- Onların kınamasına aldırış etmez, onların kininden, hasedinden dertlenmez.
- او نیفتد در گمان از طعنشان ** او نگردد دردمند از ظعنشان
- Hatta dağla deniz bile söze gelse de “Sen sapıklıkla eş olmuşsun” dese, 1520
- بلک گر دریا و کوه آید بگفت ** گویدش با گمرهی گشتی تو جفت
- Bir zerre bile hayale düşmez, azıcık olsun kınayanların kınamasından elem duymaz.
- هیچ یک ذره نیفتد در خیال ** یا به طعن طاعنان رنجورحال
- Halkın ululaması ve alıcıların rağbeti yüzünden bir adamın hastalanması ve bir muallimin hikâyesi
- مثال رنجور شدن آدمی بوهم تعظیم خلق و رغبت مشتریان بوی و حکایت معلم
- Bir mektebin talebesi, hocalarından bıkmışlar, çalışıp çabalamadan usanmışlardı.

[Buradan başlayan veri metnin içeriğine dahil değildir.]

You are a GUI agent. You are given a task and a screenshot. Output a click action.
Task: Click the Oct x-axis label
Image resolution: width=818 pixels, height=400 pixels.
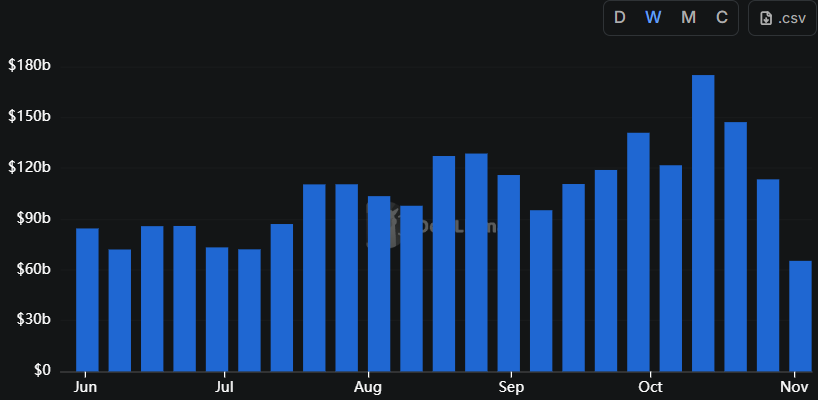coord(650,387)
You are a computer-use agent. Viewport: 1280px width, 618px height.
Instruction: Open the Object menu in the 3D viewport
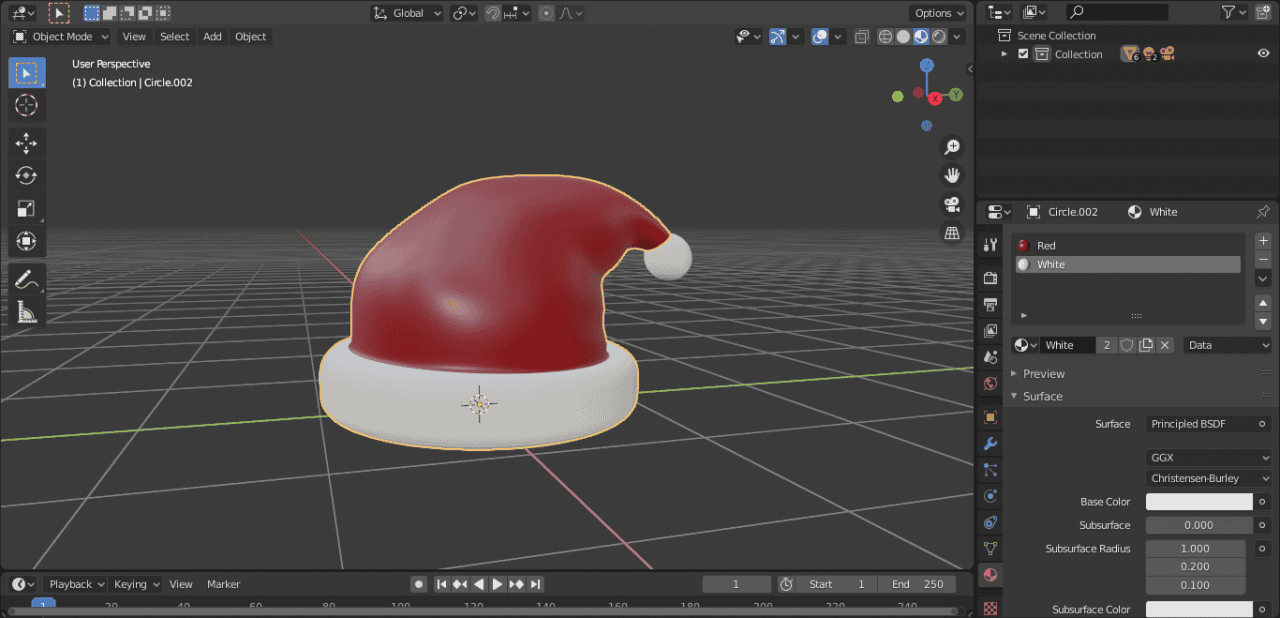click(x=250, y=36)
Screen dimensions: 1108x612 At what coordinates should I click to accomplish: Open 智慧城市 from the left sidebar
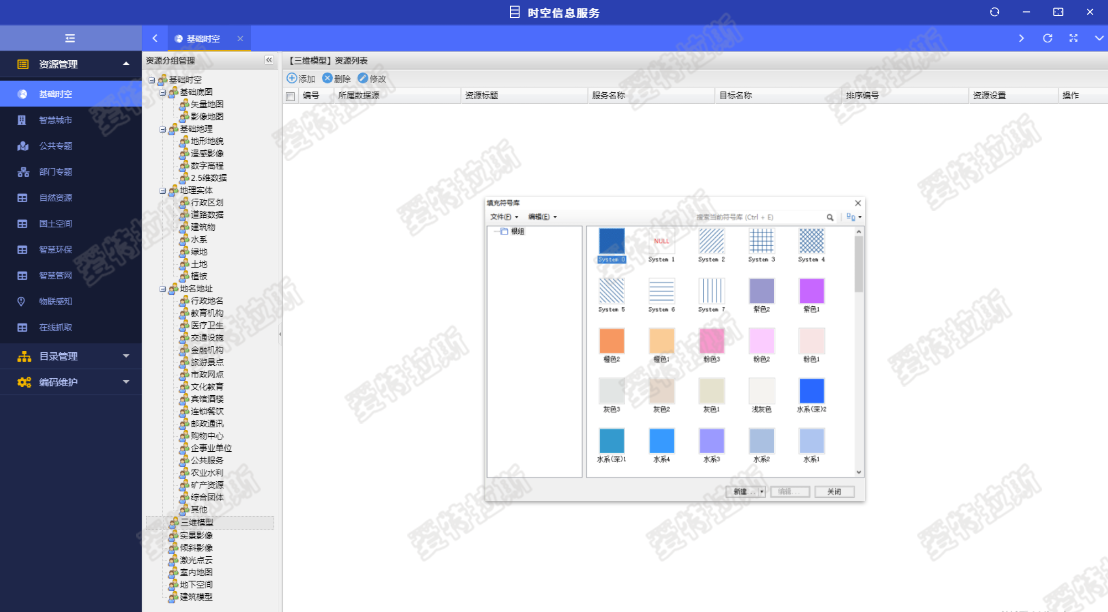[x=55, y=120]
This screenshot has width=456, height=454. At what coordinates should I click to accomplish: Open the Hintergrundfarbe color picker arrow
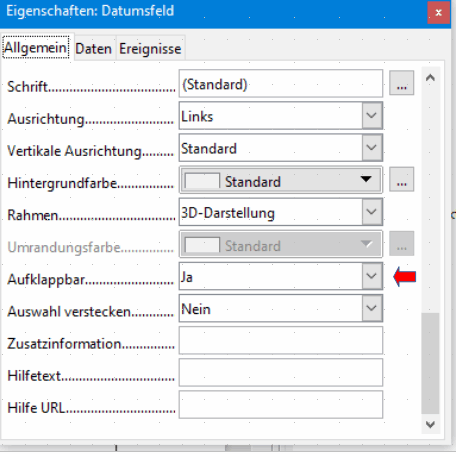point(366,179)
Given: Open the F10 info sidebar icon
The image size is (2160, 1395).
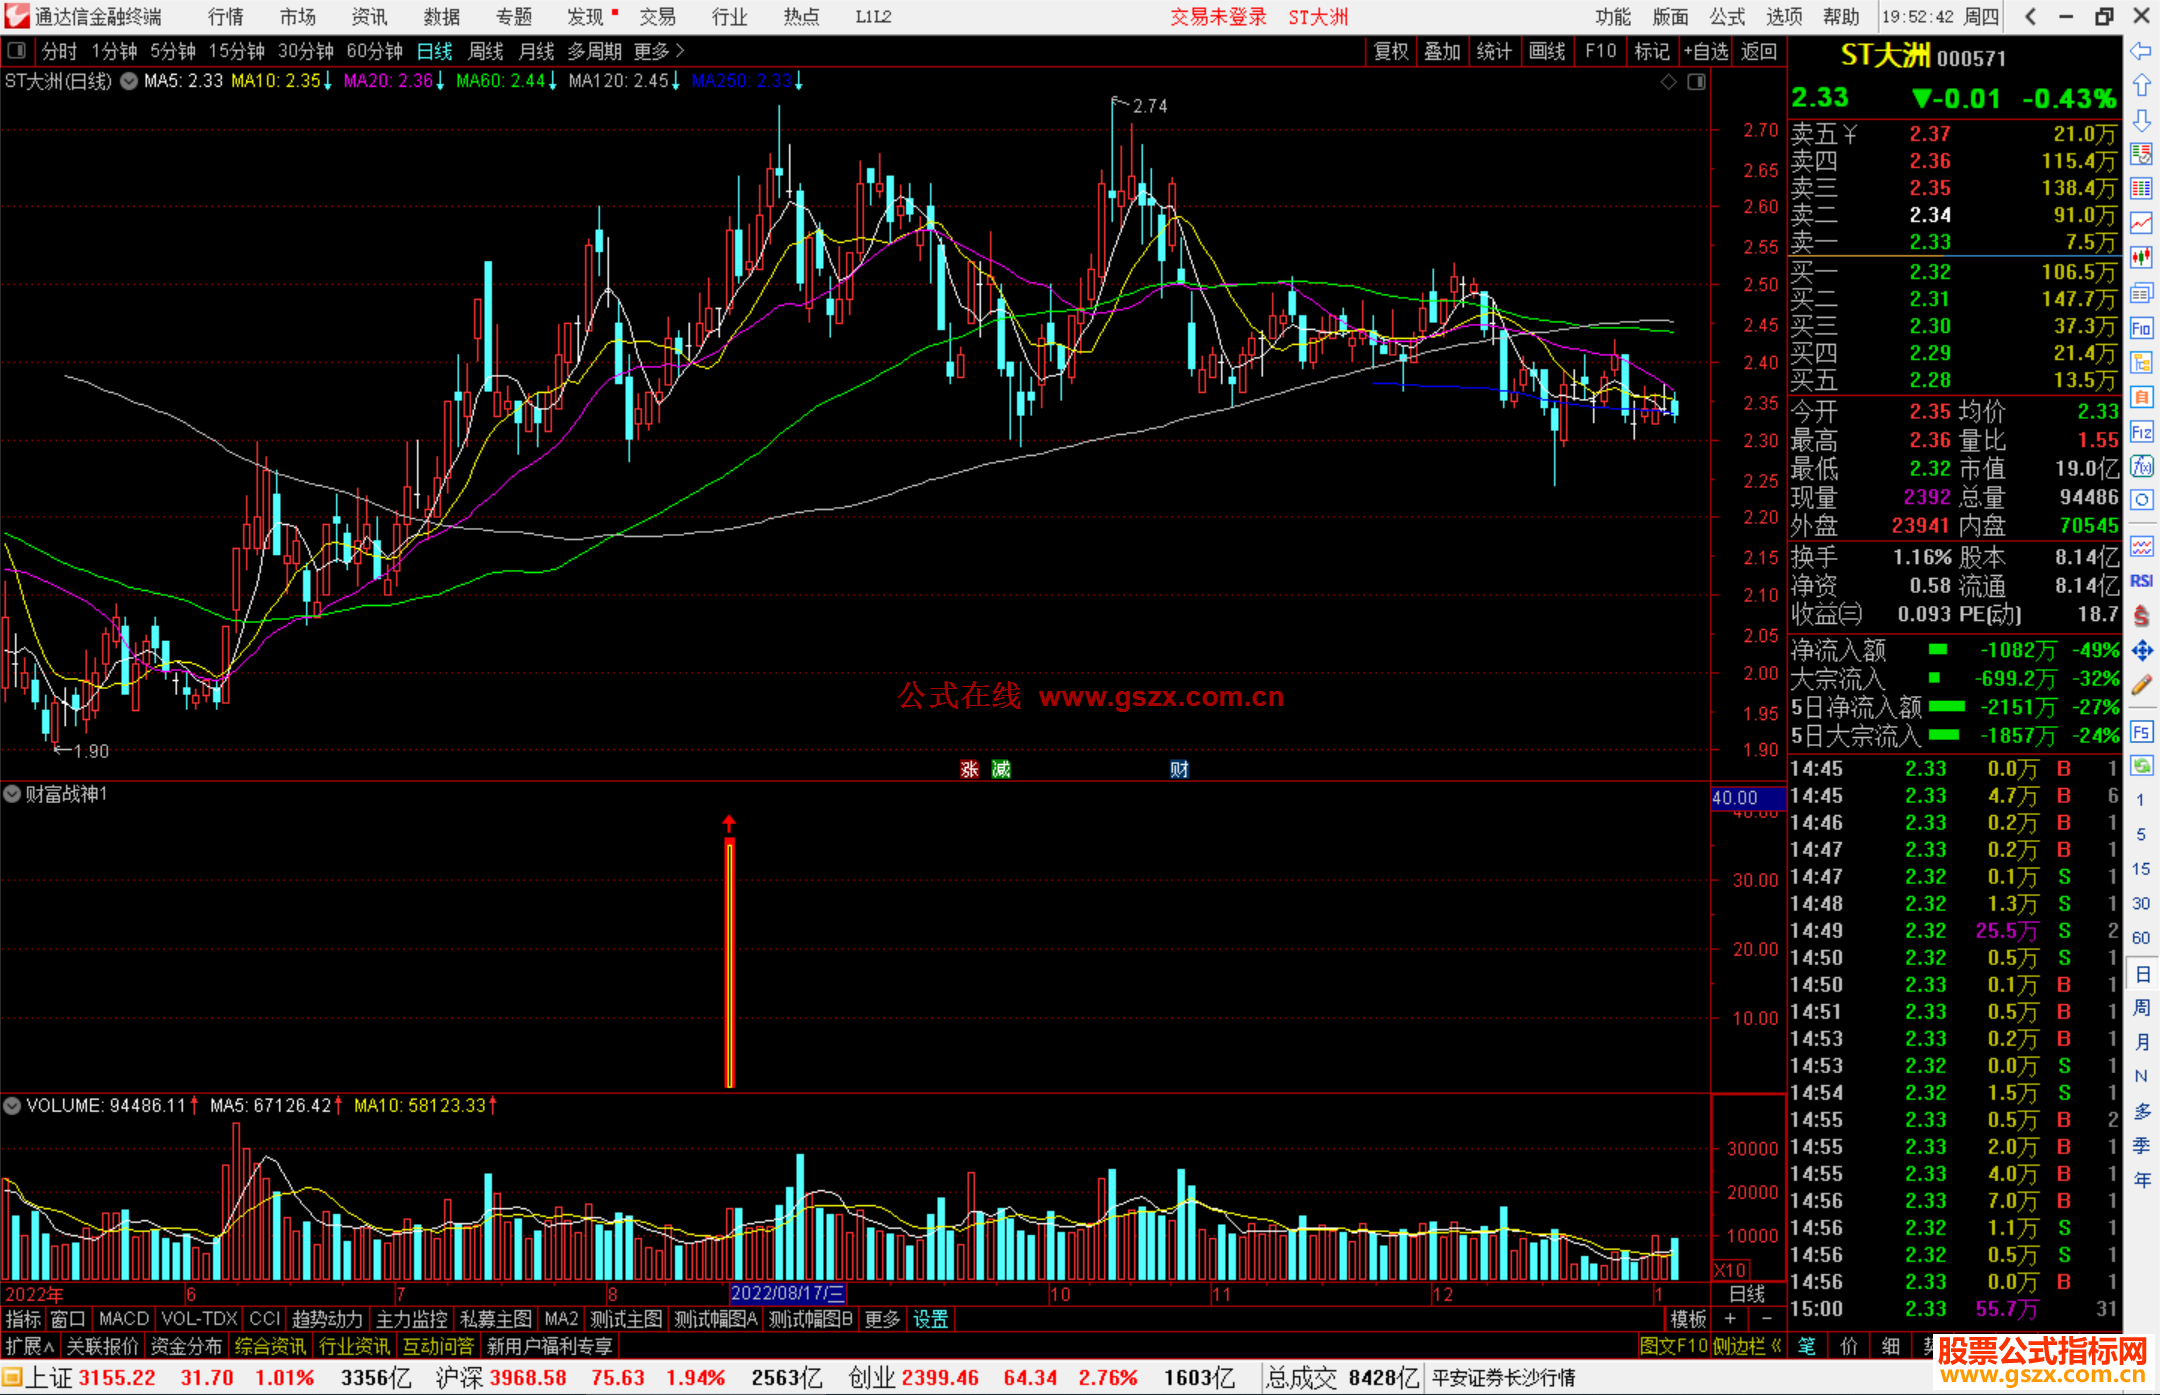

- کودکان مکتبی از اوستاد ** رنج دیدند از ملال و اجتهاد
- Ne yapıp yaparak bir iş becermek, bu suretle de muallimi derde düşürmek için birbirleriyle görüşüp danıştılar.
- مشورت کردند در تعویق کار ** تا معلم در فتد در اضطرار
- “Hoca hiç hastalanmıyor ki birkaç günceğiz olsun mektebe gelmesin de rahat kalalım;
- چون نمیآید ورا رنجوریی ** که بگیرد چند روز او دوریی
- Bu hapisten, bu darlıktan, bu çalışıp çabalamadan kurtulalım. Mermer kaya gibi yerinde durup duruyor” dediler. 1525
- تا رهیم از حبس و تنگی و ز کار ** هست او چون سنگ خارا بر قرار
- İçlerinden birisi, en zekileriydi. Bir tedbir düşündü. “Hocam, nasılsın, neden böyle benzin sararmış?
- آن یکی زیرکتر این تدبیر کرد ** که بگوید اوستا چونی تو زرد
- Hayrola, rengin kaçmış senin… Bu ya hava çarpmasından, ya sıtmadan derim.
- خیر باشد رنگ تو بر جای نیست ** این اثر یا از هوا یا از تبیست
- Hoca, elbette bu sözden biraz olsun vehme düşer. Sen de bu çeşit sözlerle bana yardım edersin kardeşim.